## TEXTO DE LEITURA
========

As políticas de desenvolvimento social e urbano da Prefeitura do Rio de Janeiro – incluindo-se aí o festejado projeto Rio-Cidade – instauraram, naquele período, uma nova prática de gestão urbana: a cidade abriu-se como um todo à inovação e, democraticamente, reuniu a população, a sociedade civil organizada, técnicos das secretarias municipais, escritórios multidisciplinares e órgãos não-governamentais para decisões sobre projetos e obras públicas. Enfim, abriu-se a cidade para a integração de suas áreas segregadas e para uma profunda requalificação de seus espaços.
O programa Favela-Bairro encontra-se aqui situado historicamente, com o que se perceberá tanto seu ineditismo e sua ambição quanto sua genealogia
: os laços com a organização popular – instância a qual se deve todo avanço político-gerencial – e com atitudes administrativas precedentes. Poder-se-á acompanhar nas páginas que seguem as várias facetas de implantação e o desenvolvimento de programas cuja ousadia ainda nos surpreende e emociona. Ou, sobretudo, hoje, quando acalentamos a certeza de que o Favela-Bairro instalou, democraticamente, um novo patamar político, técnico e humano, que não pode ser ignorado senão pelo preço de substituí-lo por um vazio ético de conseqüências imprevisíveis.
Dona de belezas naturais extraordinárias, nossa cidade formou-se em contínuos processos de construção e destruição. Com o Favela-Bairro – aliado a outros programas que se desenvolveram simultaneamente – o poder público resgatou a face acolhedora do Rio e sua inclinação inequívoca para a pluralidade. A paisagem carioca é também lugar da casa e do trabalho, da circulação de gentes e idéias. Que assim seja.
Luiz Paulo Conde
Arquiteto e urbanista
Programa Favela-Bairro: lições de uma experiência alternativa
Nuno Portas
Professor-titular da cadeira de Urbanismo da Faculdade de Arquitetura da Universidade do Porto. Realizou diversas missões de estudos em vários continentes sobre políticas urbanas, habitação e formação de agentes de planejamento.

========

## DADOS ARMAZENADOS
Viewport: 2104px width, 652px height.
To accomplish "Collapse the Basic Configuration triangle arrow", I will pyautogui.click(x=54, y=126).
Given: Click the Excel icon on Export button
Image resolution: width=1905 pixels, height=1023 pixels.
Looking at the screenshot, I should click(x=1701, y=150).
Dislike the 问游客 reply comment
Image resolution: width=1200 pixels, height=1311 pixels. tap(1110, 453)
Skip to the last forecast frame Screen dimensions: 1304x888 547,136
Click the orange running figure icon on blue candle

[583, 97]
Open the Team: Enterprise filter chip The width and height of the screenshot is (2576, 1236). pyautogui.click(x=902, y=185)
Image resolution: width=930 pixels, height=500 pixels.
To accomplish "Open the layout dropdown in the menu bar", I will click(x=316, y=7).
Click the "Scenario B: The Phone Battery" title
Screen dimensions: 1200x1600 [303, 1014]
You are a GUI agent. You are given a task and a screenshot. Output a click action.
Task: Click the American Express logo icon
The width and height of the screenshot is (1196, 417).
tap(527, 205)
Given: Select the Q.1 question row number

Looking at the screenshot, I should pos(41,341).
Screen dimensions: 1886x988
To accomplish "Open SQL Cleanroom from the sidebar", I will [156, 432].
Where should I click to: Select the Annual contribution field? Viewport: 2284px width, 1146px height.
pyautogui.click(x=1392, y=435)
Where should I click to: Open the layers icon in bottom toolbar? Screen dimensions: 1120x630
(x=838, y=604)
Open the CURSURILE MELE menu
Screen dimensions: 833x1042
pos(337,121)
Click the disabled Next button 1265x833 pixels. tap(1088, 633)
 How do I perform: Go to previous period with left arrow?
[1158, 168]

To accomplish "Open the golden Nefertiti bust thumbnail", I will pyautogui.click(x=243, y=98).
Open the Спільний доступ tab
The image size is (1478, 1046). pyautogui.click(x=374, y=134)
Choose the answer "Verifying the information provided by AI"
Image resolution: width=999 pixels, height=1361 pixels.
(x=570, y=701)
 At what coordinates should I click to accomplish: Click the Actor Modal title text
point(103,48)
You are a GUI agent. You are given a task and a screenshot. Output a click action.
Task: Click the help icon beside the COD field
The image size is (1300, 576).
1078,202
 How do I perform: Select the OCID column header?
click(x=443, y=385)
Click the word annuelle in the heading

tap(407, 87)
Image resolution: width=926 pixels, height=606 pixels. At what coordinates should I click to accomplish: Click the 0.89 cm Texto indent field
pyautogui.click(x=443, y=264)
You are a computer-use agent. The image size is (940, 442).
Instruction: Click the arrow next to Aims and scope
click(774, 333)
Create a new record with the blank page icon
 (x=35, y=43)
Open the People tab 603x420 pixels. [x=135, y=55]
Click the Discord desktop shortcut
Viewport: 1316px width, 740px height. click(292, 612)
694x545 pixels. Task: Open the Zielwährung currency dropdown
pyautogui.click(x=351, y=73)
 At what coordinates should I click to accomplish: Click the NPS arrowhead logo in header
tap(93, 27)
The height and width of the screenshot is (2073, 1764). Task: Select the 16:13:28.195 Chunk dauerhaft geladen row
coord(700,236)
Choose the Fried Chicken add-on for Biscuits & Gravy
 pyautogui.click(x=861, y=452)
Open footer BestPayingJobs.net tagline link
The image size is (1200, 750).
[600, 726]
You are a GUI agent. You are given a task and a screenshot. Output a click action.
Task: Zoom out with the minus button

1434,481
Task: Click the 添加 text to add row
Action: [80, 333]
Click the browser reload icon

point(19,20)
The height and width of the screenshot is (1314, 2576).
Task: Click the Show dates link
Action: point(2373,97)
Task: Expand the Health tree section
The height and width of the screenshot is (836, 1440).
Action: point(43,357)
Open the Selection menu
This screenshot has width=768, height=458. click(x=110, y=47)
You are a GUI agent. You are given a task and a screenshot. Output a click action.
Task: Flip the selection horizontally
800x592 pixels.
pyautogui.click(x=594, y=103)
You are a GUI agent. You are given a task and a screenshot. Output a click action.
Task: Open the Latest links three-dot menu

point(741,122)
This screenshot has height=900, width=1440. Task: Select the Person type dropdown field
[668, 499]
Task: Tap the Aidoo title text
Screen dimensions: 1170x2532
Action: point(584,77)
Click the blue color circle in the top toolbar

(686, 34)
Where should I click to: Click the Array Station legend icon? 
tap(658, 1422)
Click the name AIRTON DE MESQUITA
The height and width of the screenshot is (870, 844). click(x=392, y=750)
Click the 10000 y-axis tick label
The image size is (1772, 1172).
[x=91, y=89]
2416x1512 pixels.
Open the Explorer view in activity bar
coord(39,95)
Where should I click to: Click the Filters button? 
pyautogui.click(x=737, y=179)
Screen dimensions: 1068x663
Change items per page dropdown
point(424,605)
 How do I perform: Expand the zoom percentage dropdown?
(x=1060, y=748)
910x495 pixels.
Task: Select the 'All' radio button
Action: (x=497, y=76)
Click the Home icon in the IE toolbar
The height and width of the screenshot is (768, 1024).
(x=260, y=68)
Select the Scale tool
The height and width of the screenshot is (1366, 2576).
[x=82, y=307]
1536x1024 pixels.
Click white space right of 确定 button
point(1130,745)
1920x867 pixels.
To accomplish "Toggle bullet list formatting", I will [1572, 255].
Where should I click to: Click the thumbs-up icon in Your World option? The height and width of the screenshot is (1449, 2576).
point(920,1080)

========

## DESAFIOS
**1.** Segundo o texto de leitura, a que instância se deve todo avanço político-gerencial?
**2.** Reproduza o trecho do texto de leitura que vai de "O programa Favela-Bairro" até "de conseqüências imprevisíveis.".

## RESPOSTAS DOS EXERCÍCIOS
**1.** À organização popular.

**2.**
O programa Favela-Bairro encontra-se aqui situado historicamente, com o que se perceberá tanto seu ineditismo e sua ambição quanto sua genealogia
: os laços com a organização popular – instância a qual se deve todo avanço político-gerencial – e com atitudes administrativas precedentes. Poder-se-á acompanhar nas páginas que seguem as várias facetas de implantação e o desenvolvimento de programas cuja ousadia ainda nos surpreende e emociona. Ou, sobretudo, hoje, quando acalentamos a certeza de que o Favela-Bairro instalou, democraticamente, um novo patamar político, técnico e humano, que não pode ser ignorado senão pelo preço de substituí-lo por um vazio ético de conseqüências imprevisíveis.